■ Texte extrait ■
+++
La métamorphose de Kafka


Mais il y a aussi Henry James et son fameux « Tour d’écrou », adapté à l’opéra par Benjamin Britten en une œuvre remarquable, l’un des fleurons du genre, d’une extraordinaire efficacité dans un traitement musical extraordinaire.

 

Essai psychologique pessimiste sur la perte de l’innocence de l’enfance au passage vers l’adolescence, le texte de James est ainsi résumé par l’auteur : « A Londres, une jeune gouvernante (son nom n’est jamais précisé) est engagée par un oncle tuteur afin de pourvoir à l’éducation de deux jeunes enfants, Miles, douze ans, et Flora, huit ans, à la condition expresse qu’elle s’occupe de tout et ne fasse appel à lui sous aucun prétexte. Arrivée dans la grande propriété de Bly et secondée par la vieille nourrice, Mrs Grose, elle s’aperçoit assez rapidement qu’un mystère habite se décor fastueux et que ces enfants, aux apparences angéliques, cèlent un inavouable secret : celui de la présence obscure des fantômes de deux anciens domestiques, Peter Quint et Miss Jessel, qui les tiennent plus ou moins sous leur influence et tâchent de les posséder définitivement. C’est ce contre quoi la gouvernante va devoir lutter ».
+++
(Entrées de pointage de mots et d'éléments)
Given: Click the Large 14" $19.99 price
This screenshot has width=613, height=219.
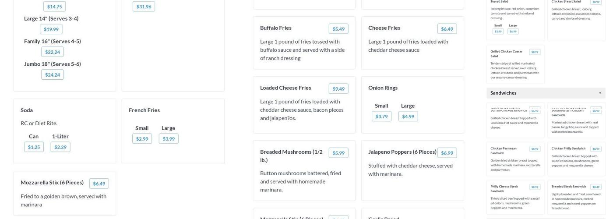Looking at the screenshot, I should tap(51, 29).
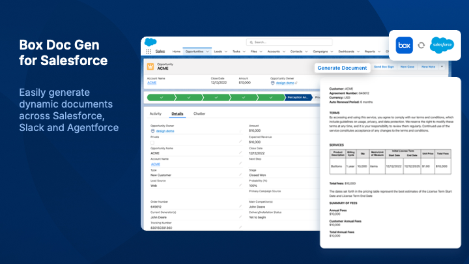The image size is (469, 264).
Task: Click the Send Box Sign button
Action: [384, 66]
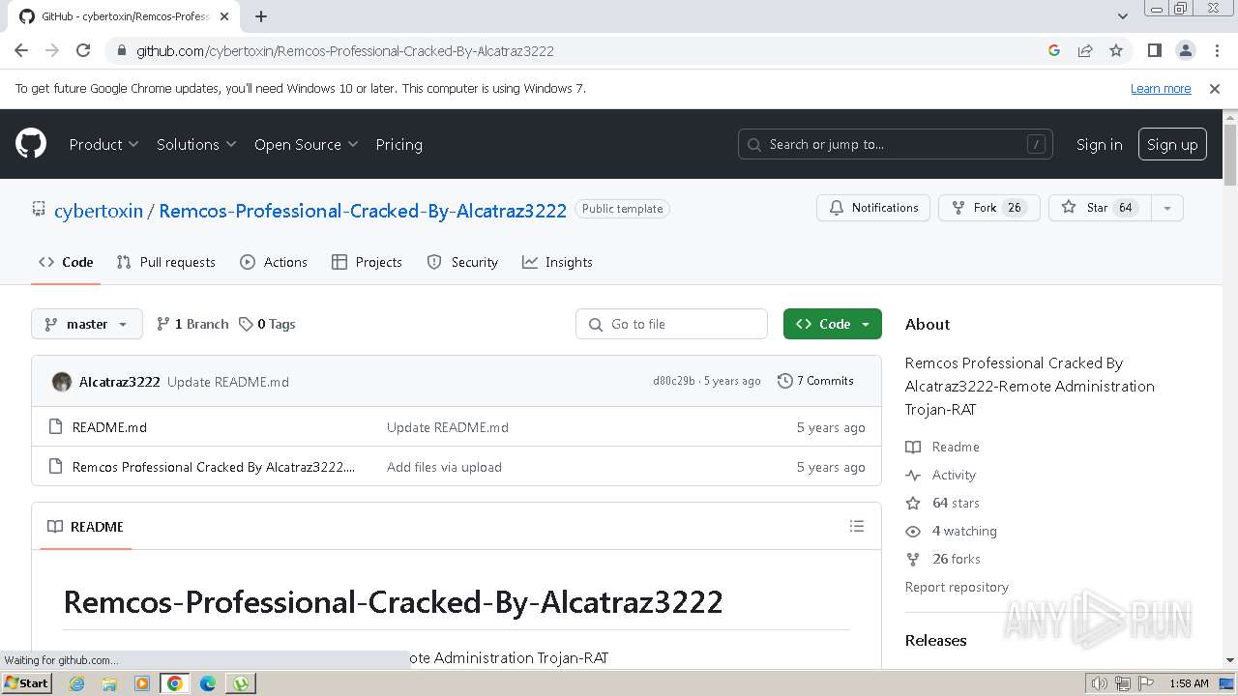Image resolution: width=1238 pixels, height=696 pixels.
Task: Open the green Code dropdown
Action: [832, 324]
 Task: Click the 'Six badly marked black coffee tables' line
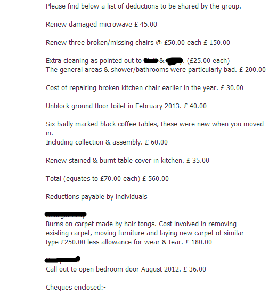click(x=154, y=124)
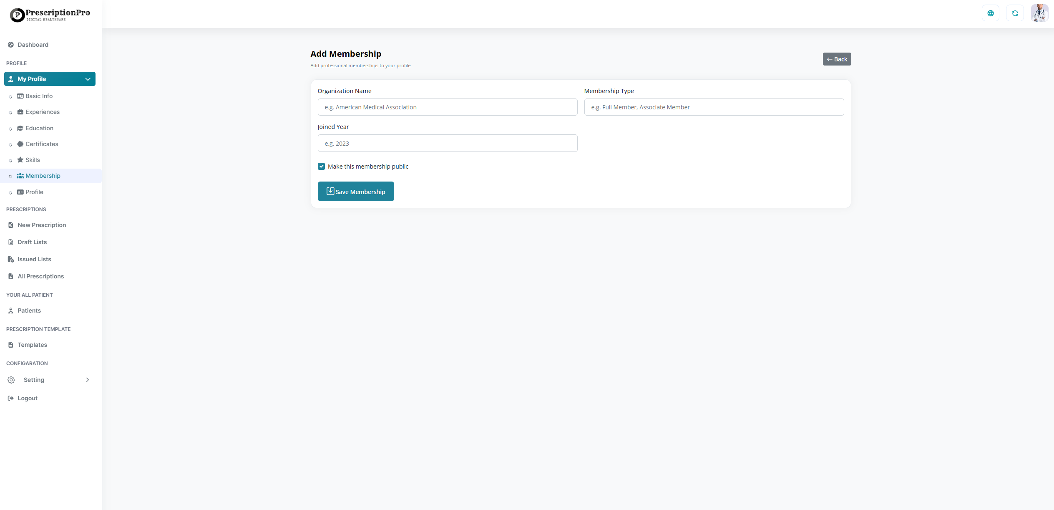Viewport: 1054px width, 510px height.
Task: Focus the Organization Name field
Action: coord(447,107)
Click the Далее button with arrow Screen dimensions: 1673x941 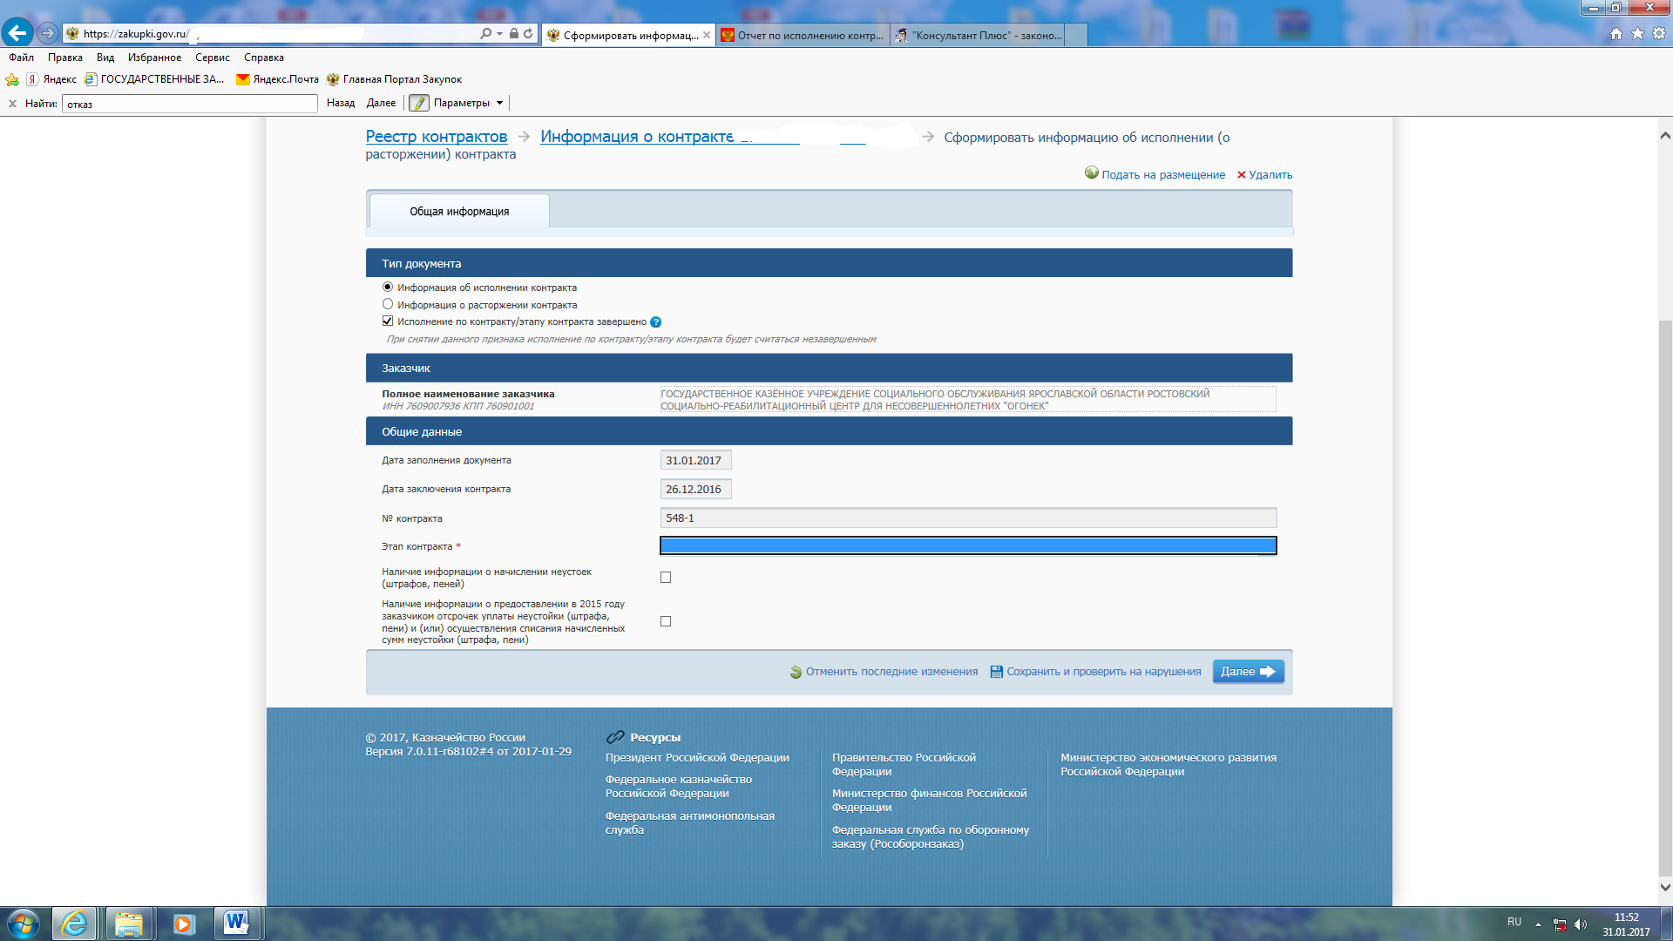tap(1248, 672)
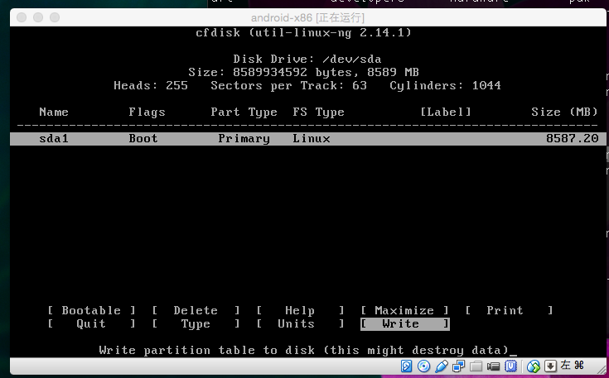Select the Bootable option in cfdisk

[x=91, y=311]
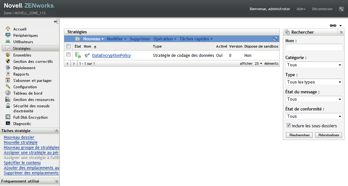The width and height of the screenshot is (348, 186).
Task: Check the DataEncryptionPolicy row checkbox
Action: click(x=68, y=55)

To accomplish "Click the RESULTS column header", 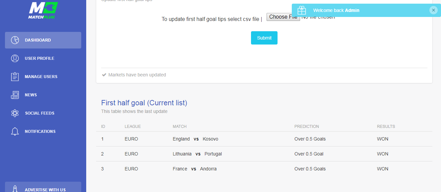I will pyautogui.click(x=386, y=127).
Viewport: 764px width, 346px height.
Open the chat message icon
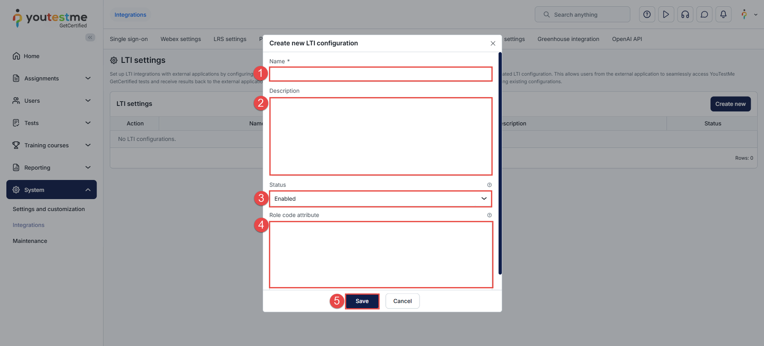tap(704, 14)
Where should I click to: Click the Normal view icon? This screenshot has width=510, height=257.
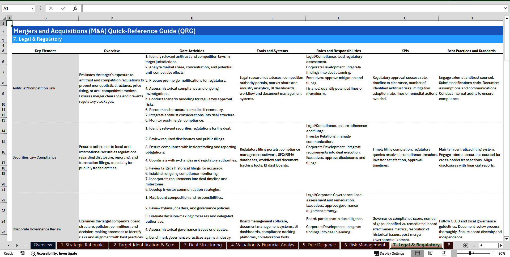point(418,253)
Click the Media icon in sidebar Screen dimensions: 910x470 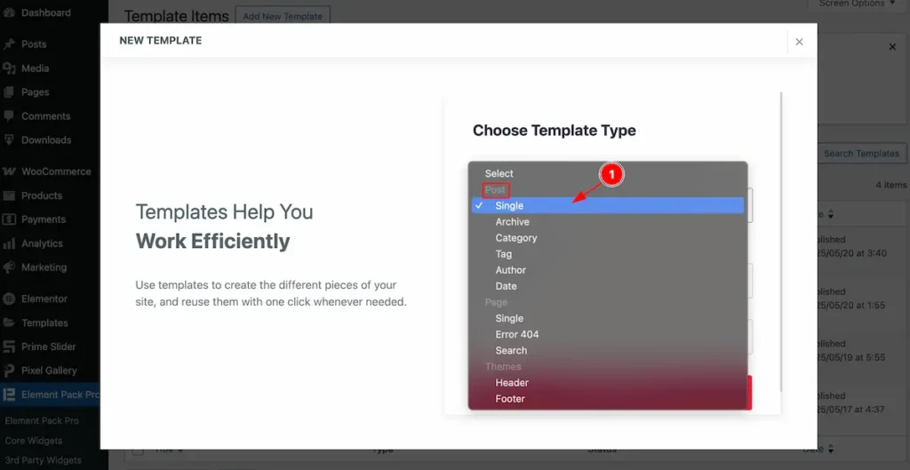tap(9, 68)
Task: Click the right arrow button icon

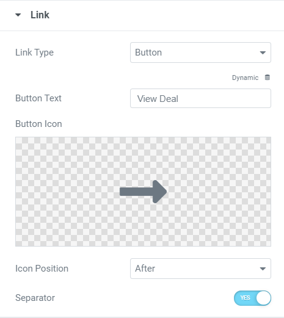Action: pyautogui.click(x=144, y=192)
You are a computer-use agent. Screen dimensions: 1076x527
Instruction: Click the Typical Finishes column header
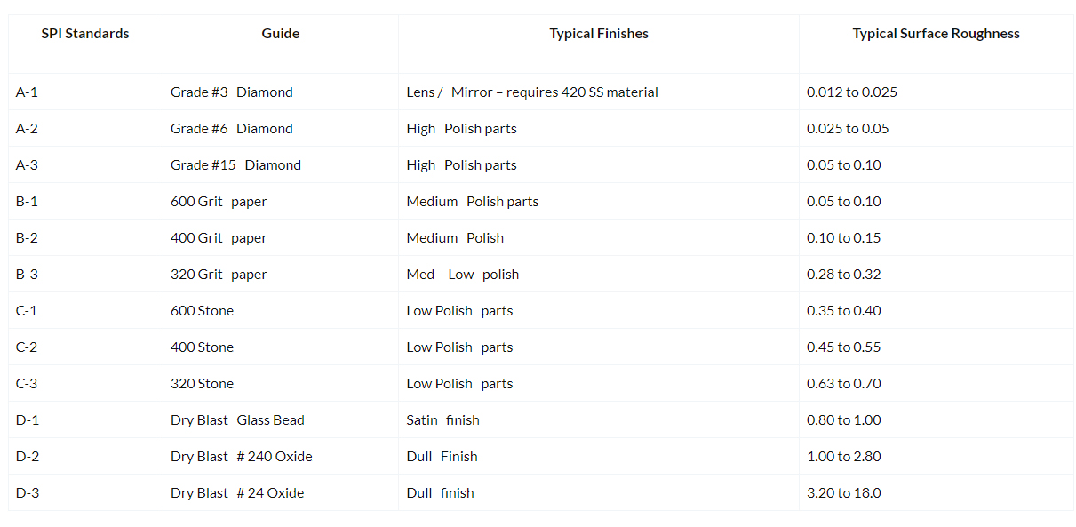[599, 34]
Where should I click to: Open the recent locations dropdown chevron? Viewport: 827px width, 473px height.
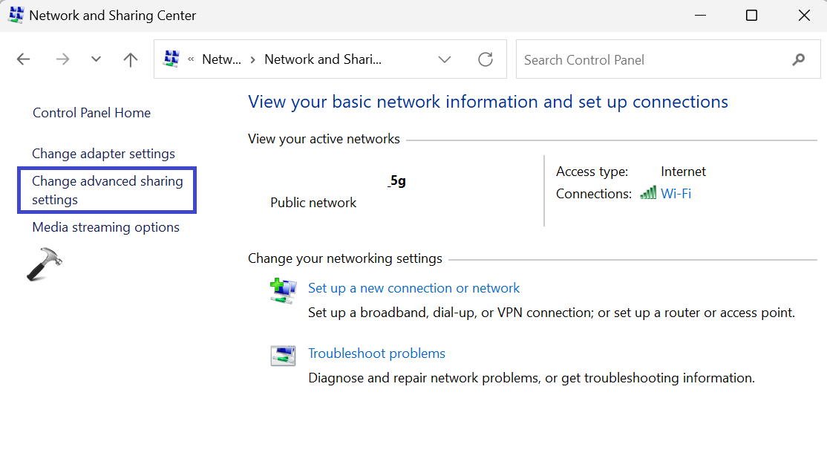[x=96, y=60]
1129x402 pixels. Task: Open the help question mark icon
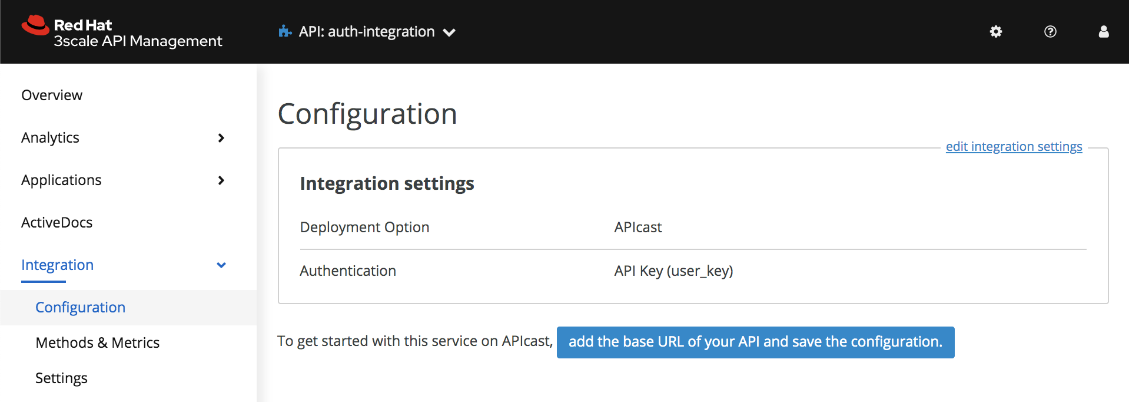(1050, 32)
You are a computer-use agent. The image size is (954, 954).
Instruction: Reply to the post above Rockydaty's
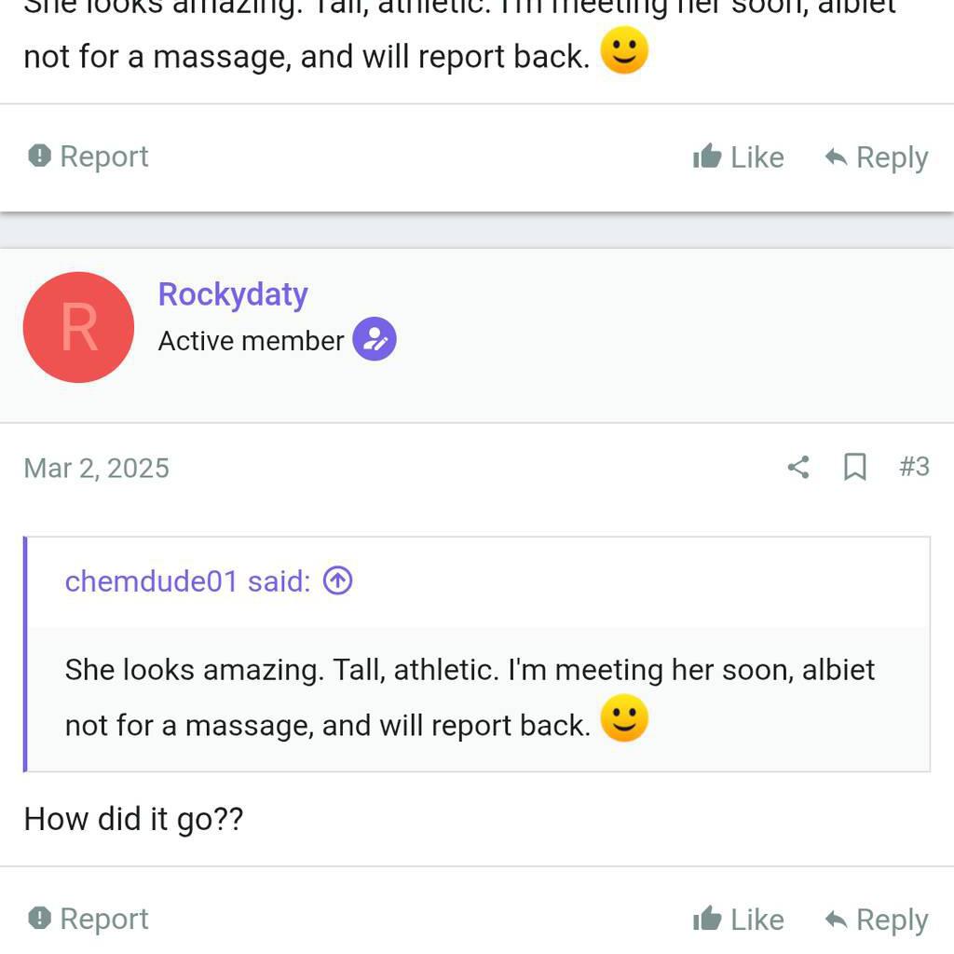click(x=877, y=157)
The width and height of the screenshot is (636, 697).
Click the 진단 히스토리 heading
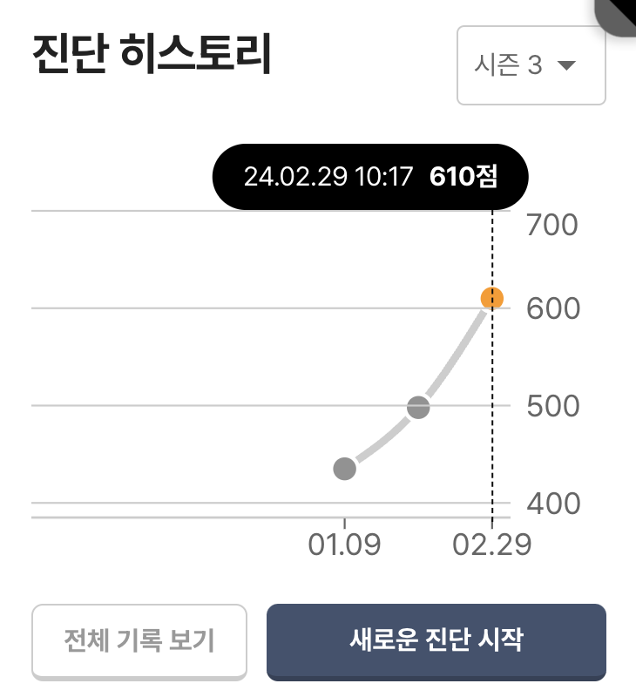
+++
■ La consigne ■
Donnez la suite de l'extrait sur « Le Tour d'écrou » de Henry James, à partir de sa dernière phrase. Les enregistrements sont sans rapport avec l'extrait.

■ Résultat de l'exercice ■
 Henry James]


Le titre étrange de l’œuvre évoque la manière dont le drame se resserre au fur et à mesure de l’action. La pression psychologique est de plus en plus forte et le lecteur, lui-même, le ressent profondément. Britten utilise dans la musique un leitmotiv de douze sons en spirale qui semble nous entraîner au cœur du mystère. Mais nous parlerons de sa mise en musique dès demain.


Benjamin Britten


Pour l’instant, connaissant la profondeur d’esprit de James et aussi celle de Britten, on peut affirmer que le récit fantastique n’est pas le seul but de l’ouvrage. Ni l’un ni l’autre ne croyaient aux fantômes et ce n’est là qu’une allégorie bien plus profonde de la réalité de l’être qui semble posséder, au fond de lui, Freud ne me démentirait sans doute pas, des craintes et des angoisses profondes. Elles s’illustrent le plus souvent dans ces contres fantastiques qu’il convient, après une lecture au premier degré, de replacer dans la perspective psychologique des archétypes humains. Guy de Maupassant en avait bien saisi l’essence en revenant à la réalité de l’être. Les peurs et les angoisses ne se dissipent pas, elles changent de forme.


 Photo inspirée de The Turn of the ScrewThe Turn of the Screw


« Je n’ai pas peur d’un danger. Un homme entrerait, je le tuerais sans frissonner. Je n’ai pas peur des revenants ; je ne crois pas au surnaturel. Je n’ai pas peur des morts ; je crois à l’anéantissement définitif de chaque être qui disparaît ! Alors !…Oui, alors !…Eh bien ! J’ai peur de moi ! J’ai peur de la peur ; peur des spasmes de mon esprit qui s’affole, peur de cette horrible sensation de la terreur incompréhensible. J’ai peur des murs, des meubles, des objets familiers qui s’animent, pour moi, d’une sorte de vie animale. J’ai peur surtout du trouble horrible de ma pensée, de ma raison qui m’échappe brouillée, dispersée dans une mystérieuse et invisible angoisse ». Guy de Maupassant (1850-1893), Lui ?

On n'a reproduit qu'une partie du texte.